*Problem statement*:
Omit all pictures, and print word for word only the lines from the one containing "This screenshot has height=1376, width=2202." through the end of the data.

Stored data
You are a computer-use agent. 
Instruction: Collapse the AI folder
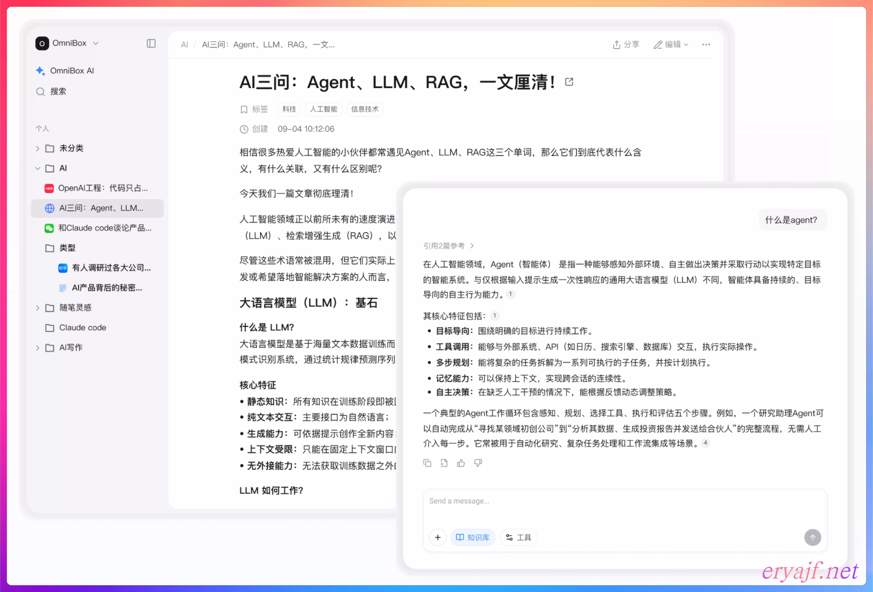pyautogui.click(x=38, y=168)
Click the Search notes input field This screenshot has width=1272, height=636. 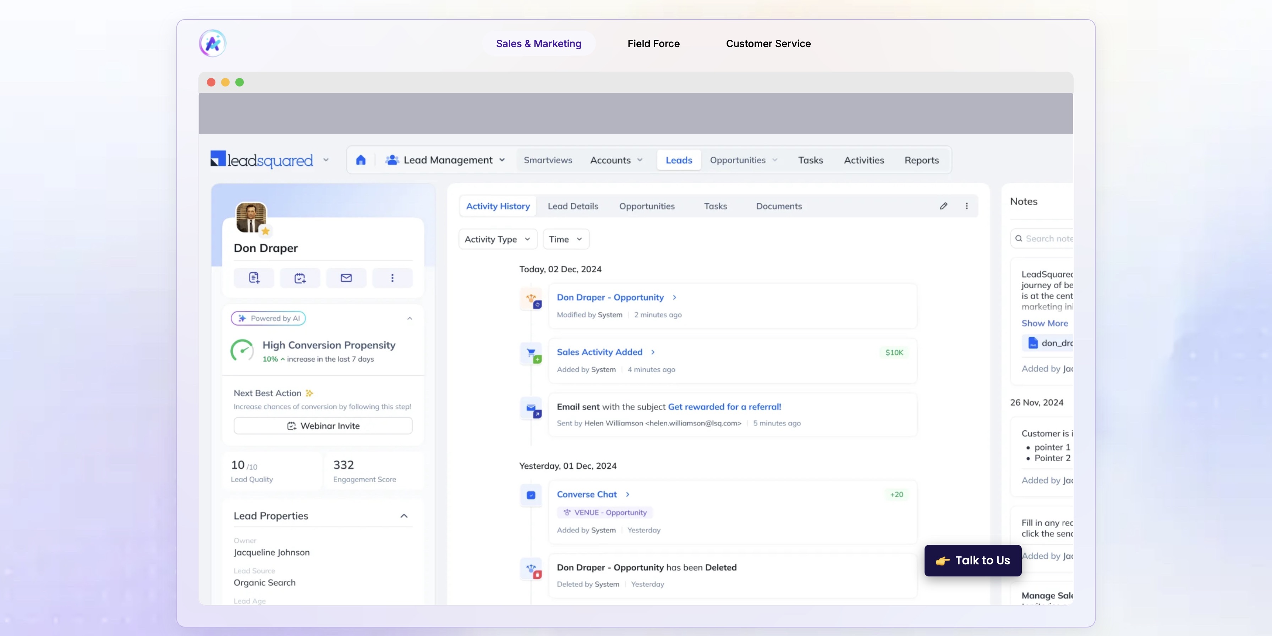click(x=1047, y=239)
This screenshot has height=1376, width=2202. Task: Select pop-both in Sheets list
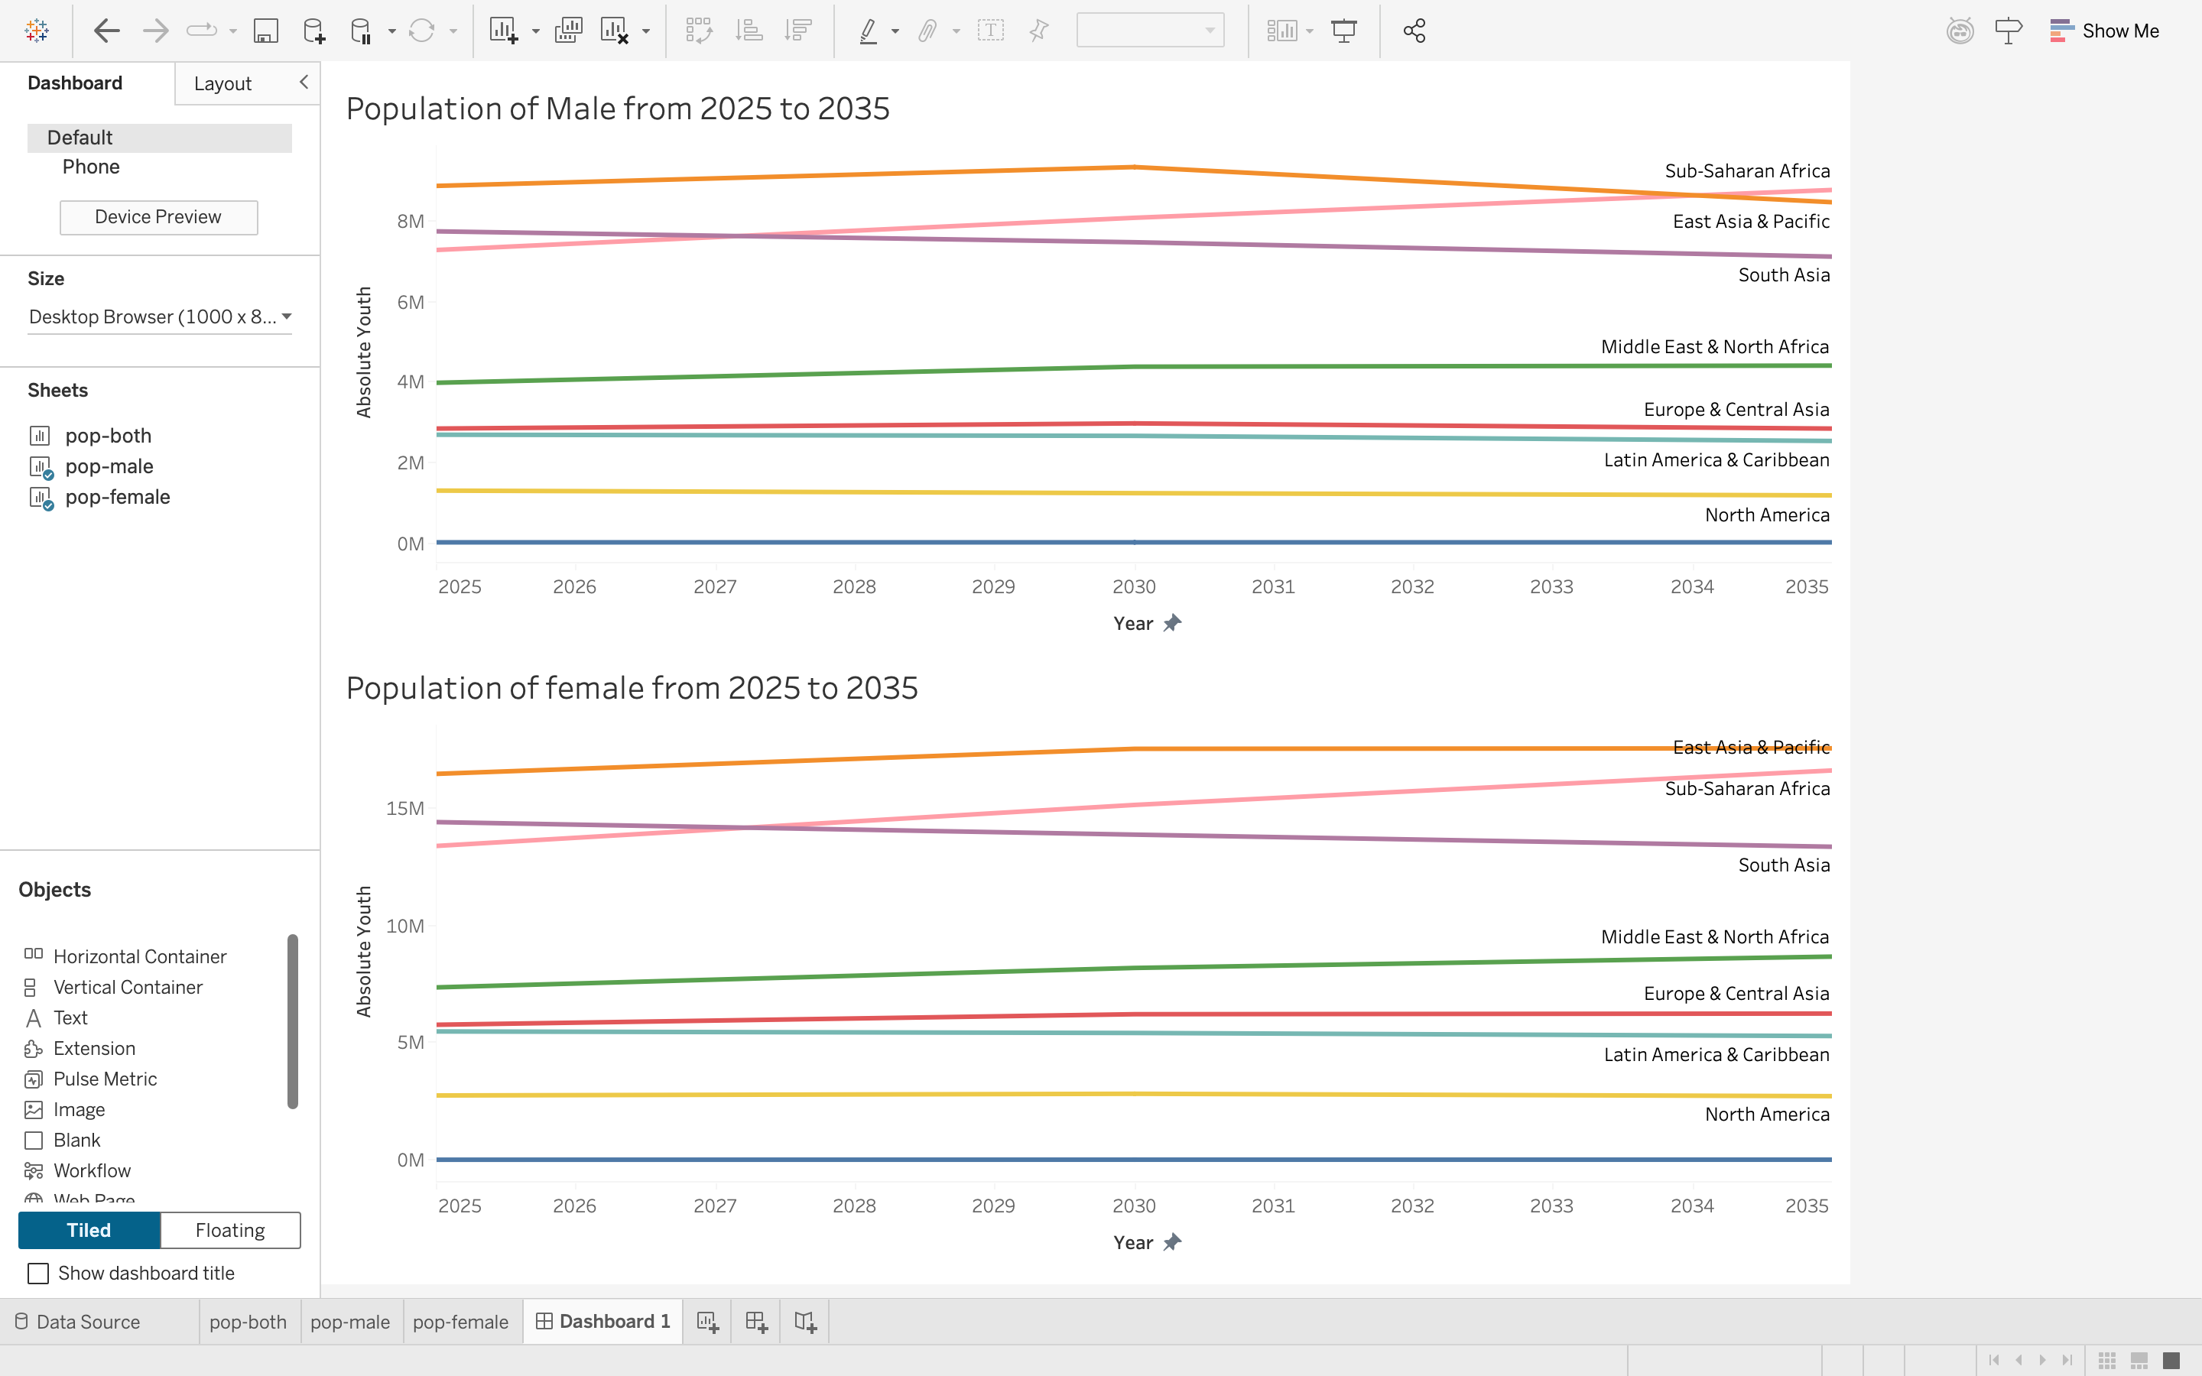108,436
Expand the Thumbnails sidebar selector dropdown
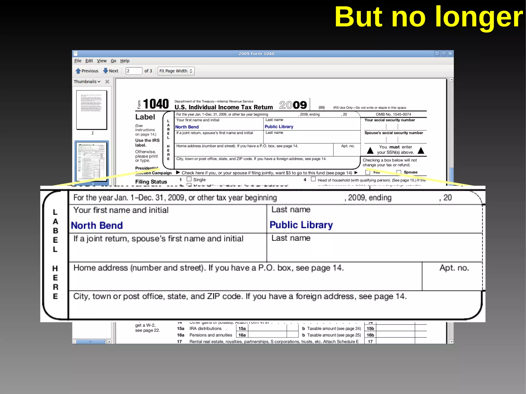 (x=87, y=82)
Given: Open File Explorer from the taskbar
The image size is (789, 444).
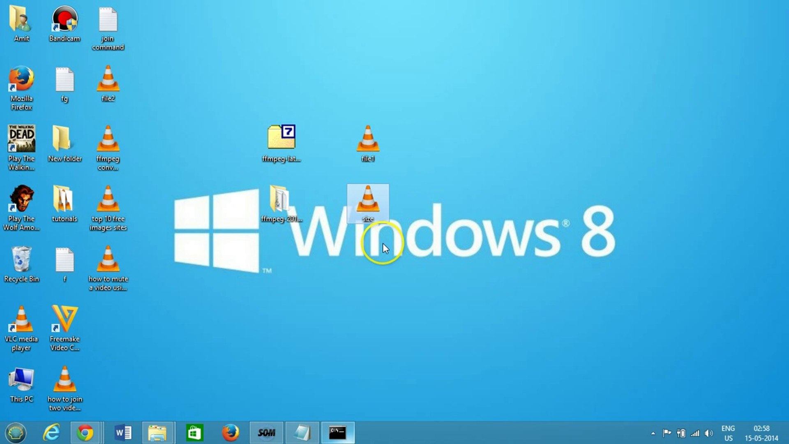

*Solution for this exercise*:
This screenshot has height=1376, width=2202. Task: Select pop-both in Sheets list
108,436
Expand the Thumbnails sidebar selector dropdown
 (x=87, y=82)
Given: Open File Explorer from the taskbar
The image size is (789, 444).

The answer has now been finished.